Consent to Medical Treatment, Release of Liability, and HIPAA Compliance Agreement

1. In seeking care from FORTE Men’s Health, I hereby consent to receive medical treatment and care from Forte Men’s Health and its authorized medical staff. This consent includes, but is not limited to, diagnostic procedures, medical treatments, and any other healthcare services deemed necessary by my healthcare provider. I understand that the practice of medicine is not an exact science and that no guarantees have been made to me regarding the outcome of any procedures or treatments.

2. Release of Liability. In consideration of the medical services provided to me, I hereby release and discharge FORTE Men’s Health, its officers, employees, and agents from any and all claims, demands, or causes of action that I may have now or in the future, arising out of\or in connection with the medical treatment and care provided to me. This release of liability does not apply to acts of gross negligence or willful misconduct.

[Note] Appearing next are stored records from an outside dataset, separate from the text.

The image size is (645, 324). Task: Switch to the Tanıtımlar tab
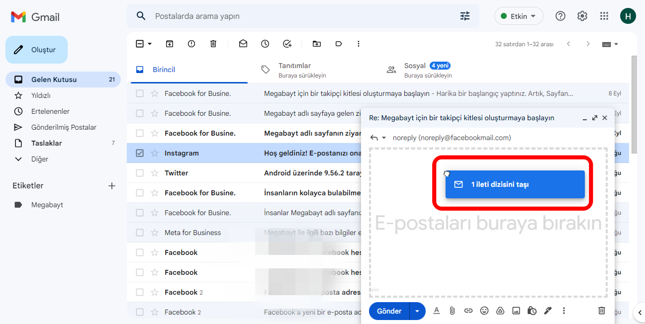pos(294,70)
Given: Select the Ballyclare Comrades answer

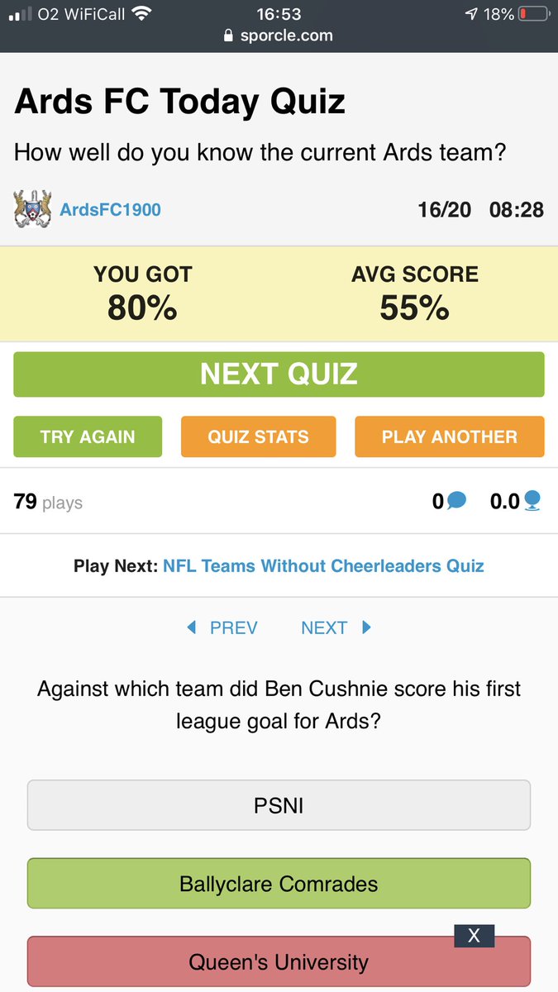Looking at the screenshot, I should [279, 884].
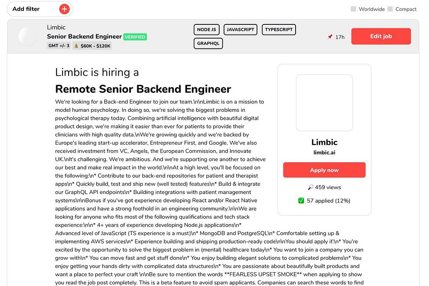Toggle the Compact checkbox
This screenshot has width=429, height=286.
tap(390, 9)
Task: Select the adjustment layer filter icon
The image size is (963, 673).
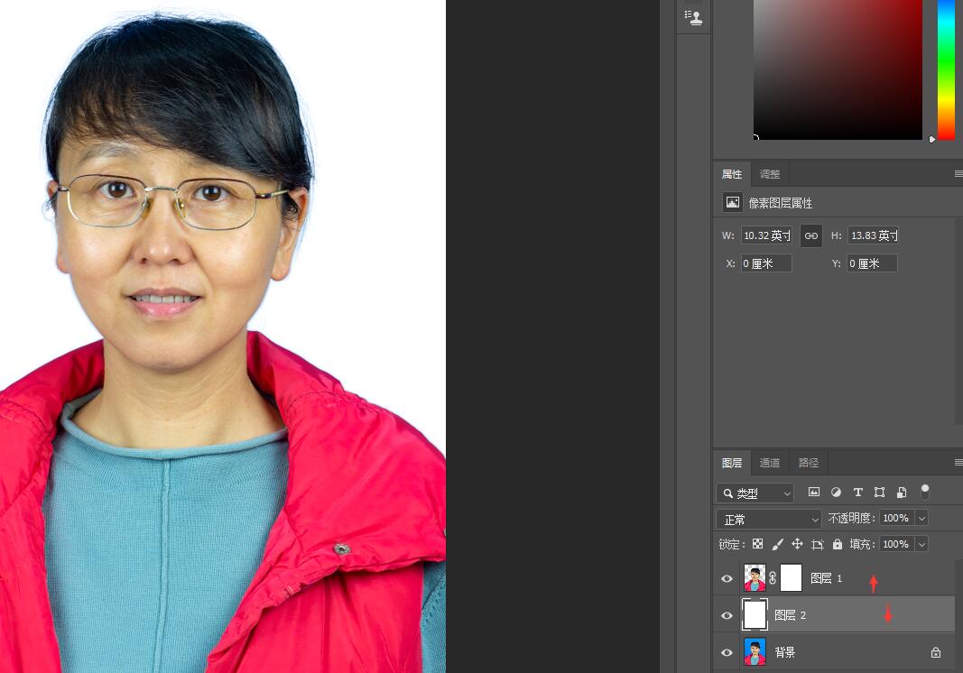Action: [835, 493]
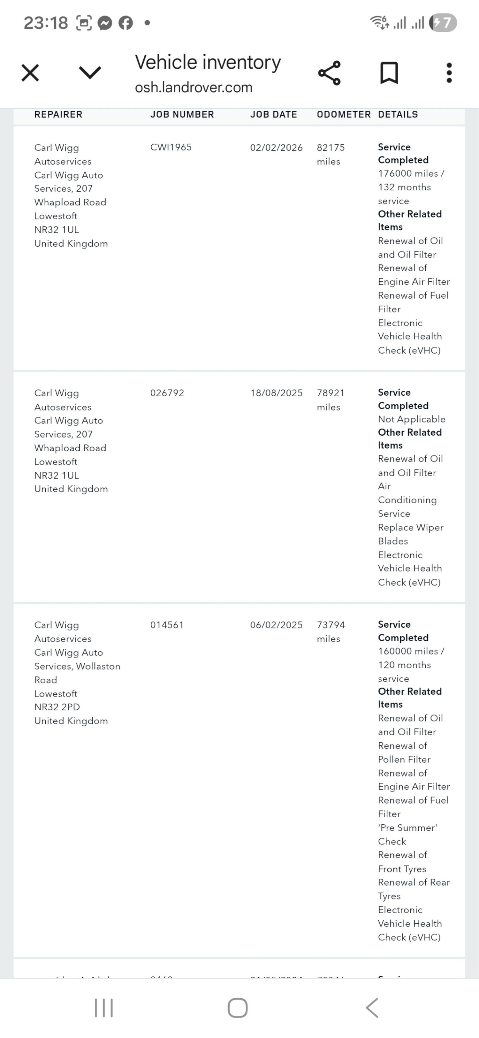Tap the JOB NUMBER column header
479x1038 pixels.
click(x=182, y=114)

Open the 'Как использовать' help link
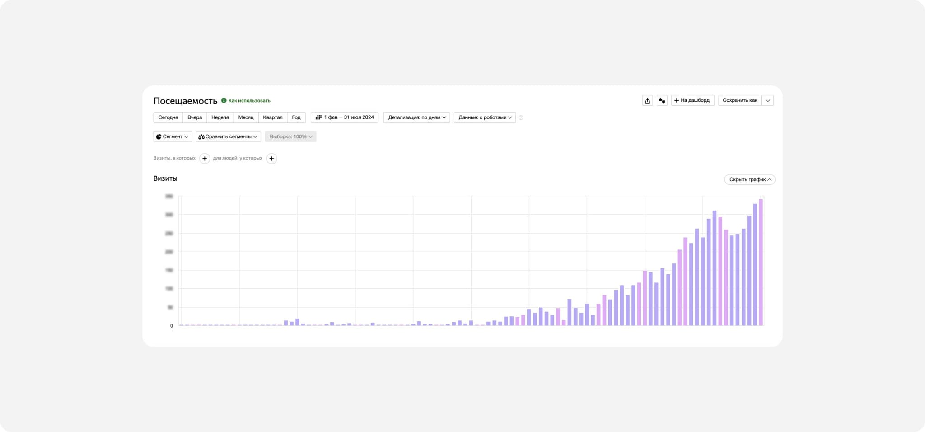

3. HIPAA Compliance and Authorization for Use and Disclosure of Protected Health Information. I acknowledge that FORTE Men’s Health is required by law to maintain the privacy of my protected health information (PHI) in accordance with the Health Insurance Portability and Accountability Act of 1996 (HIPAA) and its implementing regulations. I understand that my PHI may be used and disclosed for purposes of treatment, payment, and healthcare operations as permitted by HIPAA.

3.1 Authorization for Use and Disclosure. I authorize FORTE Men’s Health to use and disclose my PHI for the basis of planning my care and treatment and a means of communication among the many health professionals who contribute to my care.

​I understand that I have the right to revoke this authorization in writing at any time, except to the extent that FORTE Men’s Health has already taken action in reliance on this authorization.